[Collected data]
*** Begin section ***

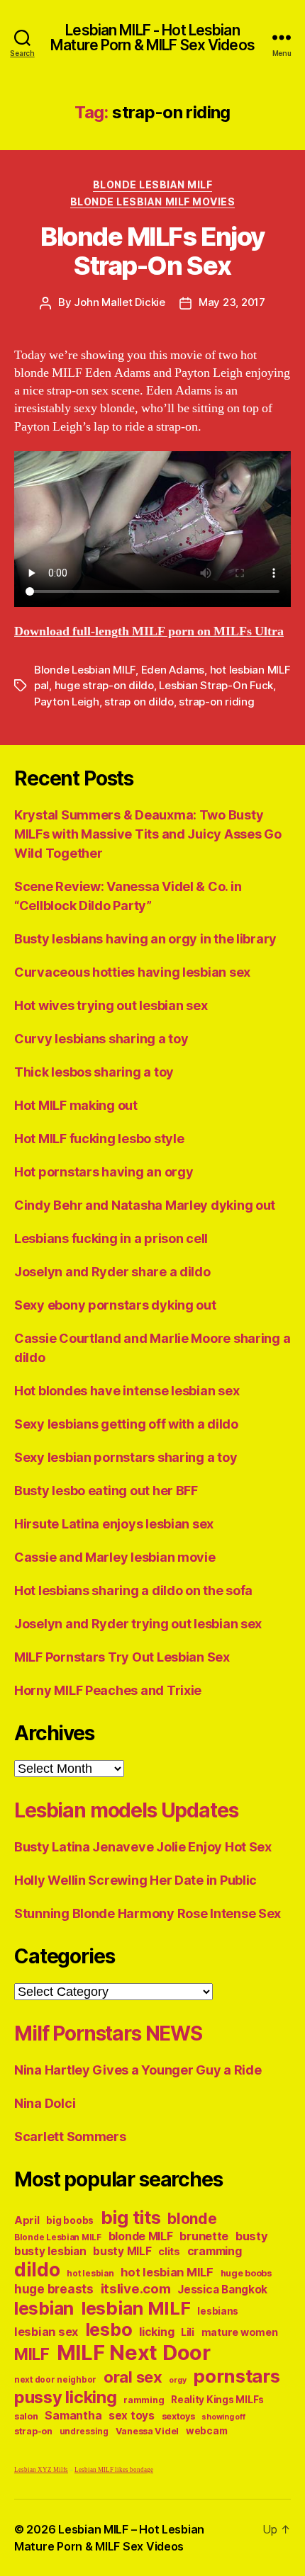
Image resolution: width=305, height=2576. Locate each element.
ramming (143, 2400)
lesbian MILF (136, 2308)
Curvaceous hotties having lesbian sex (132, 972)
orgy (177, 2380)
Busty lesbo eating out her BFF (106, 1490)
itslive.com (136, 2289)
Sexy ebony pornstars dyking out (115, 1305)
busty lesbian (50, 2251)
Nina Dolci (44, 2103)
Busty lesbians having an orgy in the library (145, 938)
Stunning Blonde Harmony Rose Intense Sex (147, 1913)
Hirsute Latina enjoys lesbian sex (114, 1523)
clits (169, 2251)
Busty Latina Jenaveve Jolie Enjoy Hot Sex (143, 1846)
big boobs (70, 2220)
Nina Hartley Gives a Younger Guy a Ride (137, 2069)
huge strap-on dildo (104, 685)
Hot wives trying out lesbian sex (110, 1005)
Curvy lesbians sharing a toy (101, 1038)
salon (26, 2416)
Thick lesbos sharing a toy (94, 1072)
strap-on (33, 2431)
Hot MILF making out (76, 1105)
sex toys (132, 2415)
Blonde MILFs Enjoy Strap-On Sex (152, 251)
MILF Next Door (134, 2352)
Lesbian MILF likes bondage (113, 2470)
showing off (223, 2417)
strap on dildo (138, 701)
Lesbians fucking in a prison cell (111, 1238)
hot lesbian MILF (167, 2272)
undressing (84, 2431)
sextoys (178, 2416)
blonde (191, 2219)
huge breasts (54, 2288)
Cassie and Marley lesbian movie (115, 1557)
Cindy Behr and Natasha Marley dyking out (144, 1205)
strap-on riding (216, 701)
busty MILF (122, 2251)
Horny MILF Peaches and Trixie (107, 1690)
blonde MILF (141, 2236)
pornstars (236, 2376)
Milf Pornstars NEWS (108, 2033)
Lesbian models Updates (126, 1810)
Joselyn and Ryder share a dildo (112, 1271)
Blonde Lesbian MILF (153, 184)
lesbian (44, 2308)
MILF (32, 2354)
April (27, 2220)
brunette (203, 2236)
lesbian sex (46, 2332)
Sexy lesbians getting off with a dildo (126, 1424)
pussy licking (65, 2397)
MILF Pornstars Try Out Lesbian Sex (122, 1657)
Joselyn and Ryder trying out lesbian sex (138, 1623)
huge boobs (246, 2273)
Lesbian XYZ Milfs (41, 2470)
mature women (239, 2332)
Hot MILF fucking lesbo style (99, 1138)
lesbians (217, 2311)
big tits (131, 2217)
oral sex (133, 2377)
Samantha (73, 2415)
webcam (206, 2430)
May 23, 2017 (232, 302)
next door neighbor (55, 2380)
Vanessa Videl (147, 2431)
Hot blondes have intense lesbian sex (126, 1390)
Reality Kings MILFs (217, 2399)
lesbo (109, 2329)
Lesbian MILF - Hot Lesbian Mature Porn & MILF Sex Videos (152, 37)
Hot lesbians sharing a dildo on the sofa (133, 1590)
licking (156, 2332)
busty (251, 2236)
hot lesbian (90, 2274)
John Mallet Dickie (119, 302)
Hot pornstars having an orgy (103, 1171)
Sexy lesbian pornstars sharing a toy (125, 1457)
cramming (214, 2251)
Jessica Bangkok (222, 2289)
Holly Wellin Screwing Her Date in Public (135, 1880)
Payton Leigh (66, 701)
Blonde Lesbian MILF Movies (152, 201)
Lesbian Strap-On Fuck (216, 685)
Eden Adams (172, 669)
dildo (37, 2269)
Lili (187, 2332)
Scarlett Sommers (70, 2136)
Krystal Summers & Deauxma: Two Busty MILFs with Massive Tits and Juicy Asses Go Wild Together (148, 834)
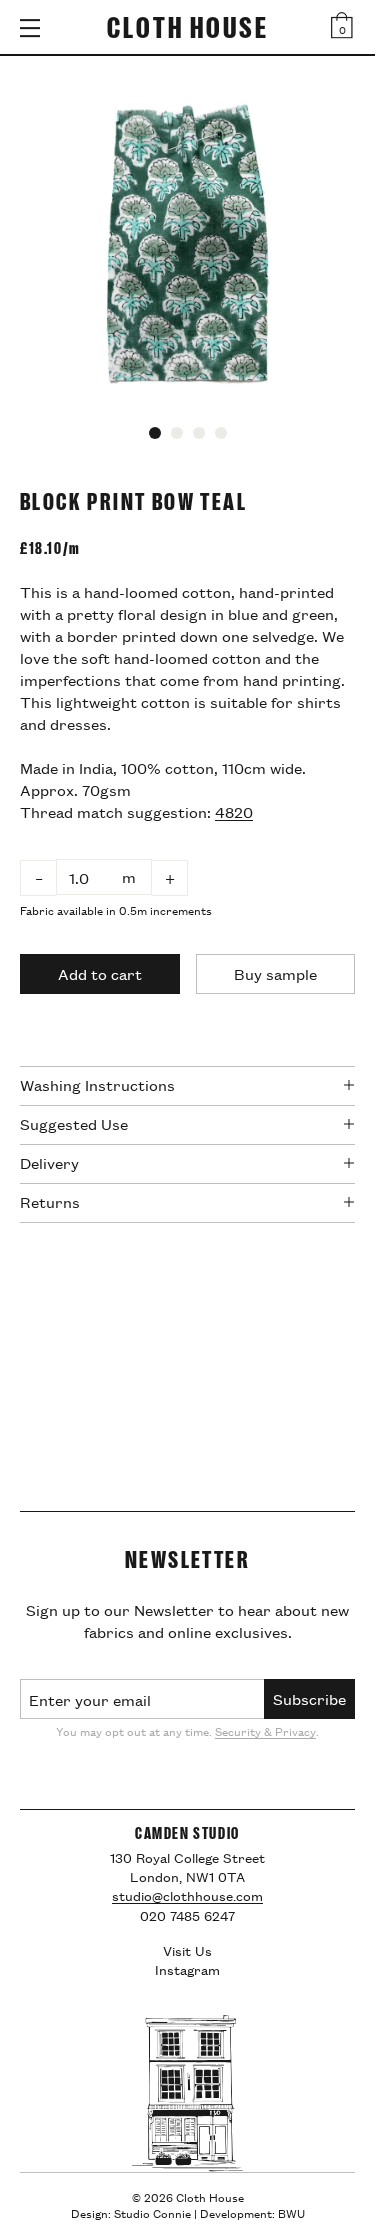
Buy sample (275, 973)
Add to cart (100, 973)
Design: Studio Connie (131, 2212)
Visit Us (187, 1950)
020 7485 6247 (187, 1915)
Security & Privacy (265, 1730)
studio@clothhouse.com (187, 1895)
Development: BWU (252, 2212)
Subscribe (309, 1698)
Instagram (187, 1969)
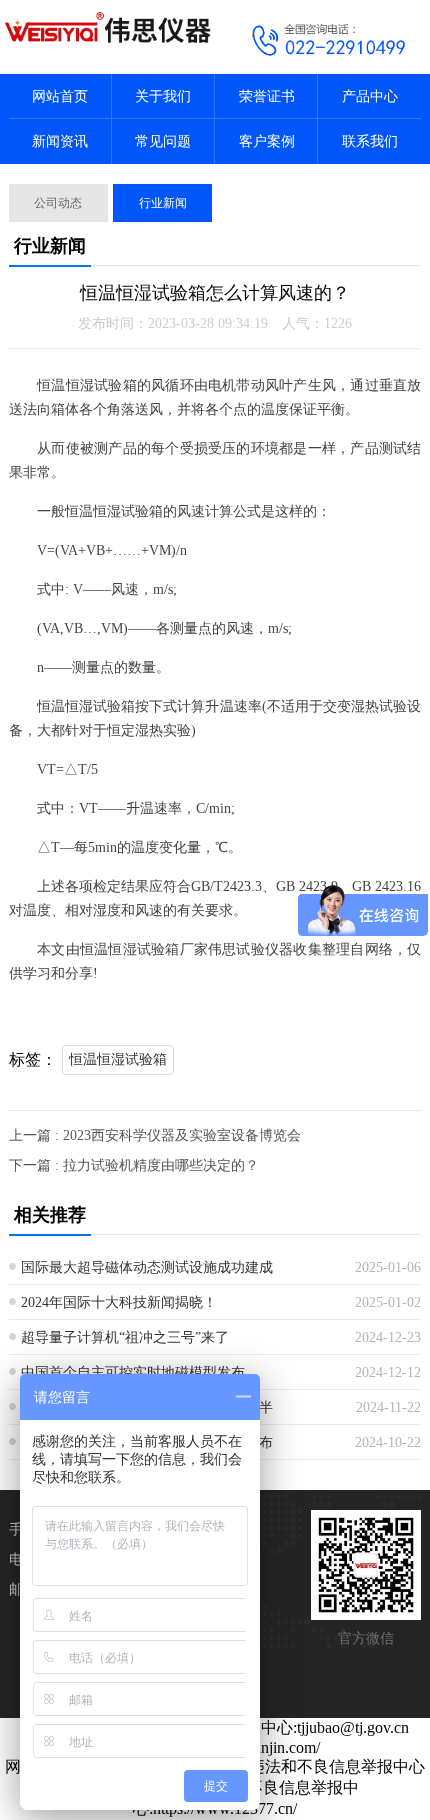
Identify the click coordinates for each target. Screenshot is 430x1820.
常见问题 (163, 141)
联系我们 (370, 141)
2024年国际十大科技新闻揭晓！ (119, 1302)
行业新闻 (163, 203)
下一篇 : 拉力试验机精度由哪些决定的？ (134, 1165)
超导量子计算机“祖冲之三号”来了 (125, 1337)
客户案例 (267, 141)
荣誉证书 (267, 96)
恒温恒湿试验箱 (118, 1059)
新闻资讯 (60, 141)
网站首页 (60, 96)
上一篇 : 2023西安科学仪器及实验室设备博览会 (155, 1135)
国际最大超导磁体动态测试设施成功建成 (147, 1267)
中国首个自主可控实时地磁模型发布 (133, 1372)
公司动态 (58, 203)
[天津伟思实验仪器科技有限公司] (107, 27)
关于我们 (163, 96)
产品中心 (370, 96)
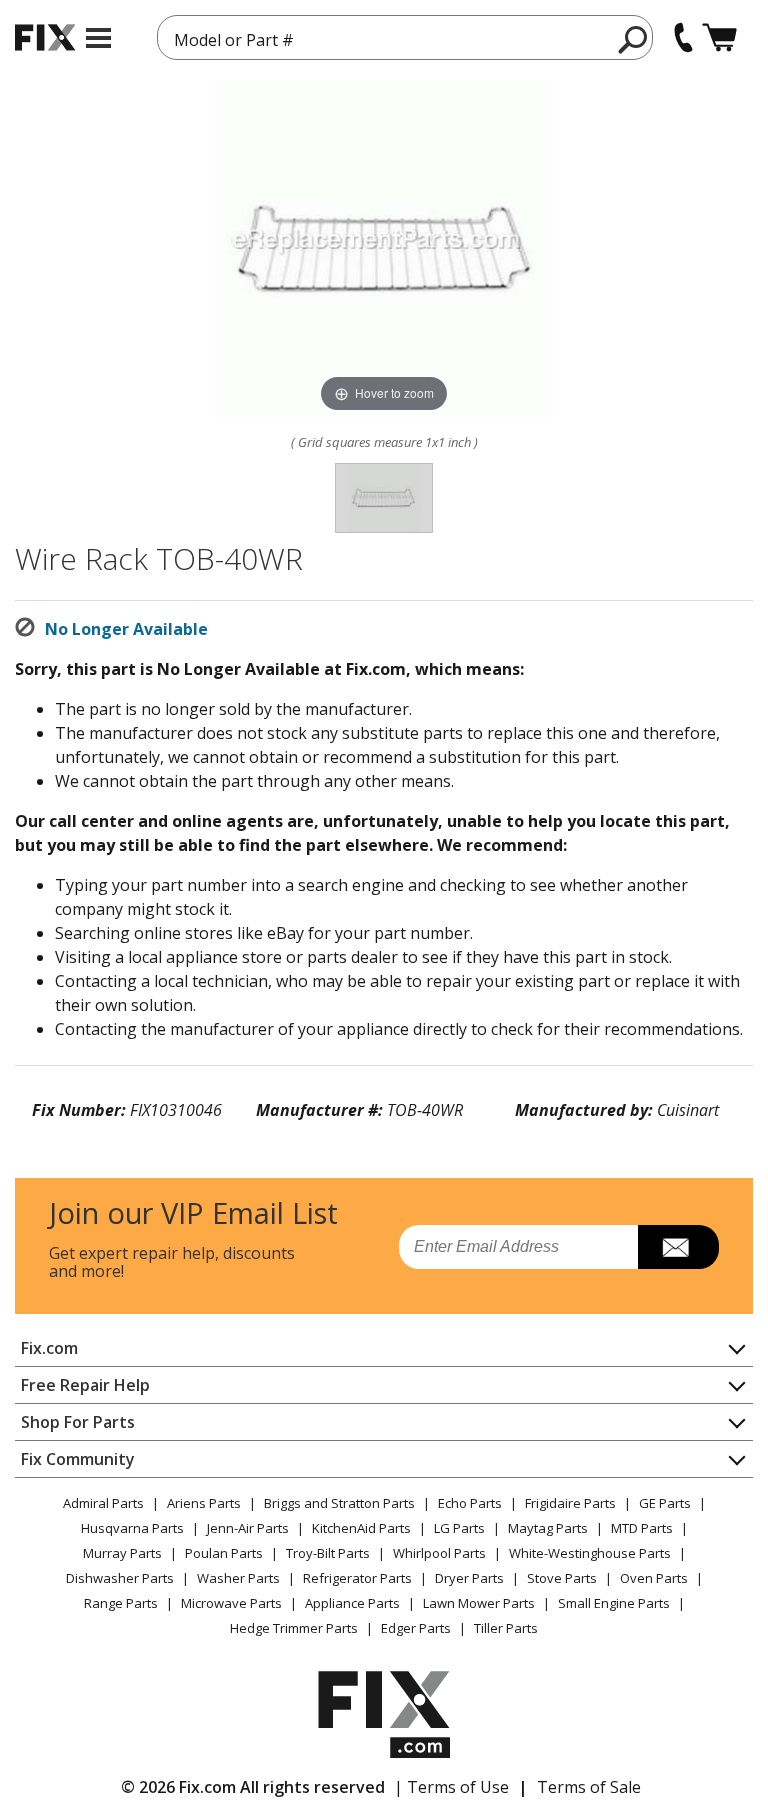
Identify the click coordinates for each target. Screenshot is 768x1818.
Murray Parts (122, 1553)
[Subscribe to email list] (678, 1247)
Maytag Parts (548, 1528)
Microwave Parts (231, 1603)
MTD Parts (642, 1528)
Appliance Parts (352, 1603)
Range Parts (121, 1603)
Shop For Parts (78, 1422)
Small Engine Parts (614, 1603)
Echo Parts (470, 1503)
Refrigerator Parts (357, 1578)
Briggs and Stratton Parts (339, 1503)
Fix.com (49, 1348)
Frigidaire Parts (570, 1503)
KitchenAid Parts (361, 1528)
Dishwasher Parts (120, 1578)
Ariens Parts (204, 1503)
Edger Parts (416, 1628)
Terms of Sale (589, 1787)
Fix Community (78, 1459)
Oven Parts (654, 1578)
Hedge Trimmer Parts (294, 1628)
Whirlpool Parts (439, 1553)
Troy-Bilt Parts (328, 1553)
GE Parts (665, 1503)
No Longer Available (126, 629)
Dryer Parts (469, 1578)
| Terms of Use (451, 1787)
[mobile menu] (98, 38)
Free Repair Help (85, 1385)
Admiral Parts (103, 1503)
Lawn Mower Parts (479, 1603)
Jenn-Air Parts (248, 1528)
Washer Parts (238, 1578)
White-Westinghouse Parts (590, 1553)
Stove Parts (562, 1578)
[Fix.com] (45, 37)
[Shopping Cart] (719, 37)
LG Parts (459, 1528)
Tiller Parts (506, 1628)
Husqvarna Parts (132, 1528)
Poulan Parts (224, 1553)
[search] (633, 39)
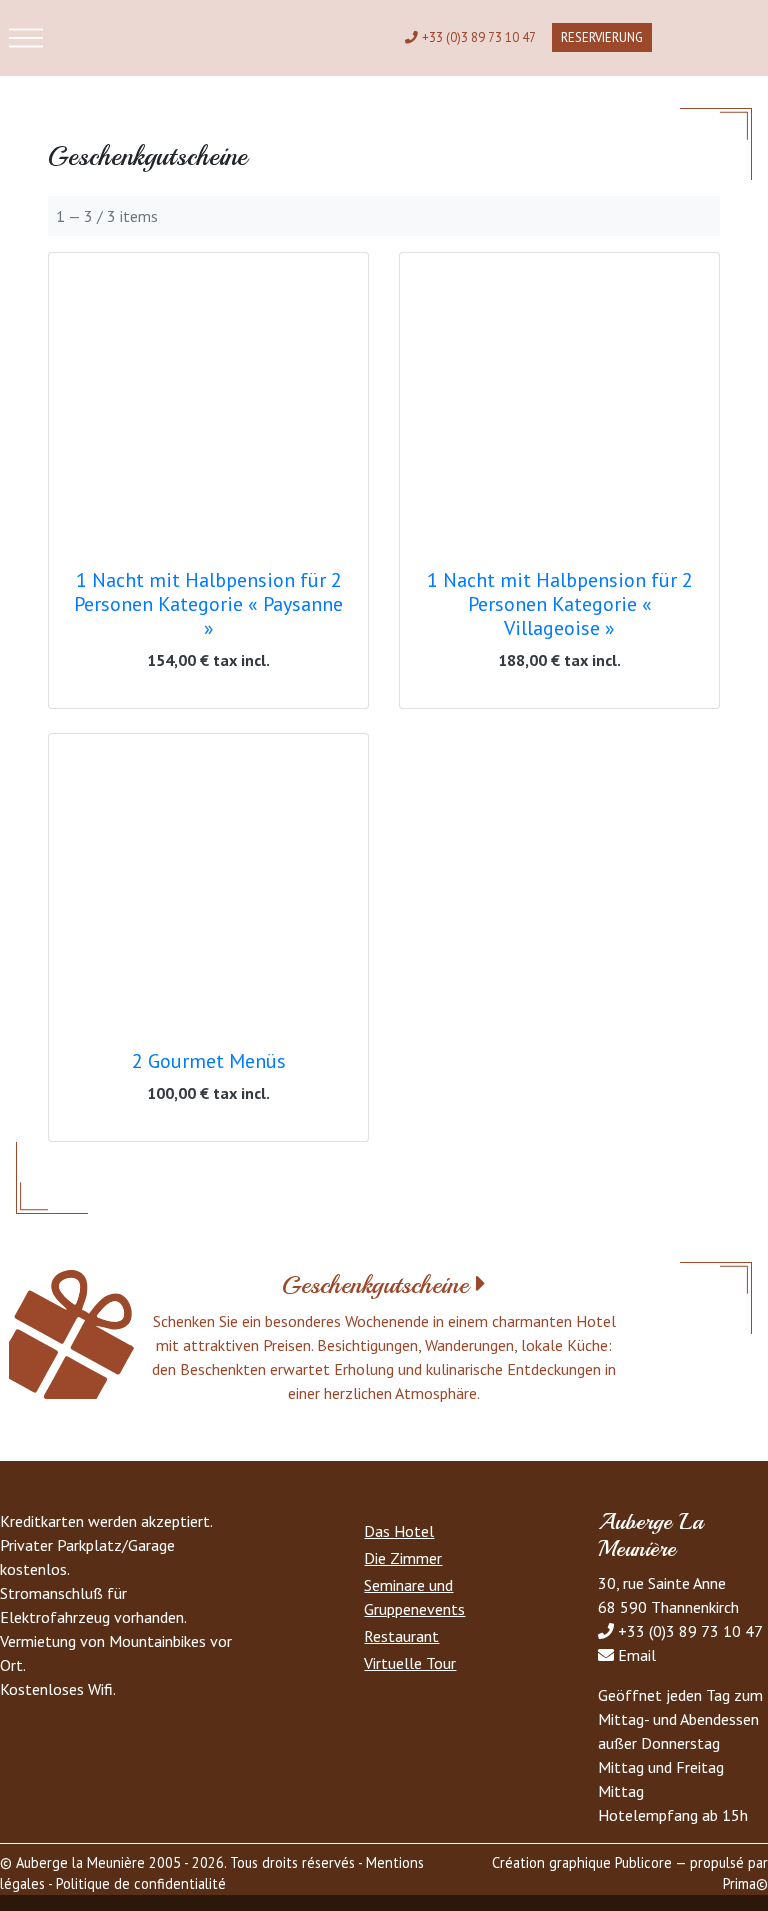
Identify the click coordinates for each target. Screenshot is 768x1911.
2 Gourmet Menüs (209, 1061)
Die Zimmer (403, 1558)
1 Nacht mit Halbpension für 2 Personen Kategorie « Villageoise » (560, 604)
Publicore (643, 1862)
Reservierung (602, 37)
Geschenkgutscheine (375, 1285)
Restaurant (401, 1636)
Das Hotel (399, 1531)
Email (637, 1655)
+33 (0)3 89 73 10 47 (479, 37)
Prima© (745, 1883)
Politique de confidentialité (141, 1883)
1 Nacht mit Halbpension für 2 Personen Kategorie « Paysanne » (208, 604)
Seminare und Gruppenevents (414, 1597)
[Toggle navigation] (26, 38)
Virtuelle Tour (410, 1663)
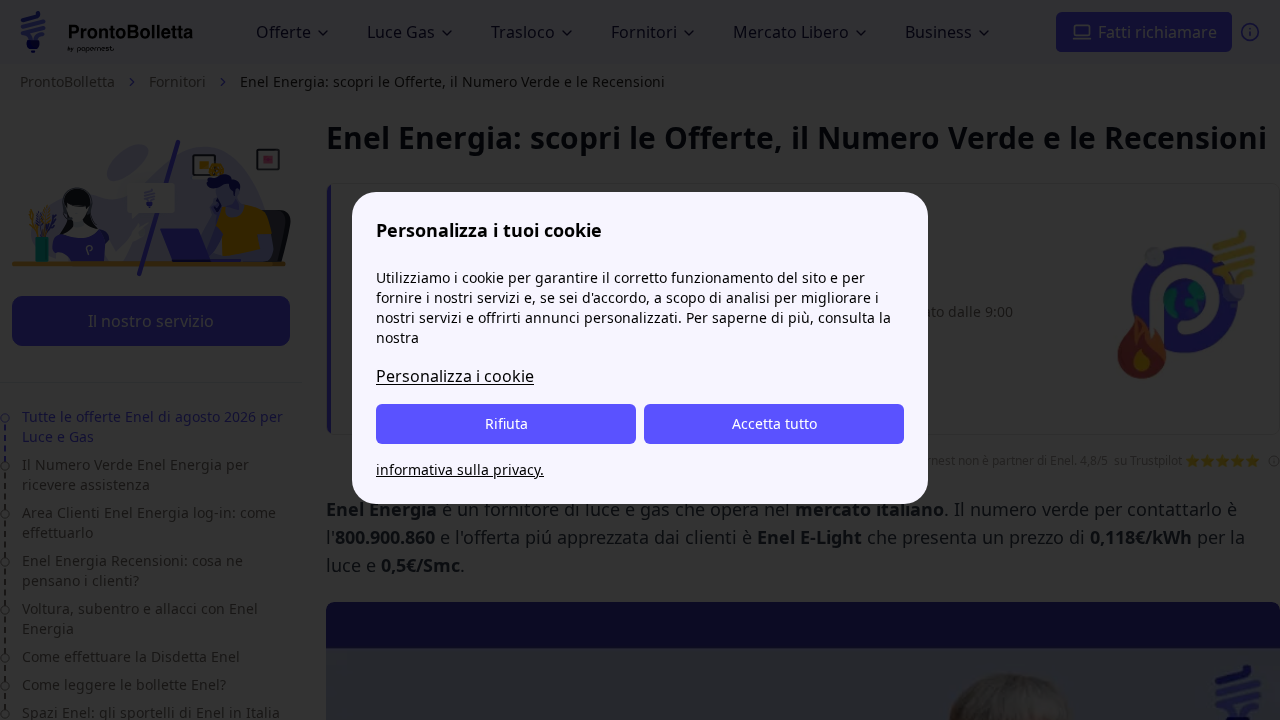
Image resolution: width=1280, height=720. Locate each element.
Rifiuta (506, 423)
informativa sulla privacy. (460, 469)
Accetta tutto (774, 423)
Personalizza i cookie (455, 376)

*** End section ***

#### [What to work on]
Quote only what lies between the first line of the records and the line containing "Stunning Blonde Harmony", please, including both lines and excluding images.

#### [Solution for this exercise]
Image resolution: width=305, height=2576. Locate each element.
ramming (143, 2400)
lesbian MILF (136, 2308)
Curvaceous hotties having lesbian sex (132, 972)
orgy (177, 2380)
Busty lesbo eating out her BFF (106, 1490)
itslive.com (136, 2289)
Sexy ebony pornstars dyking out (115, 1305)
busty lesbian (50, 2251)
Nina Dolci (44, 2103)
Busty lesbians having an orgy in the library (145, 938)
Stunning Blonde Harmony Rose Intense Sex (147, 1913)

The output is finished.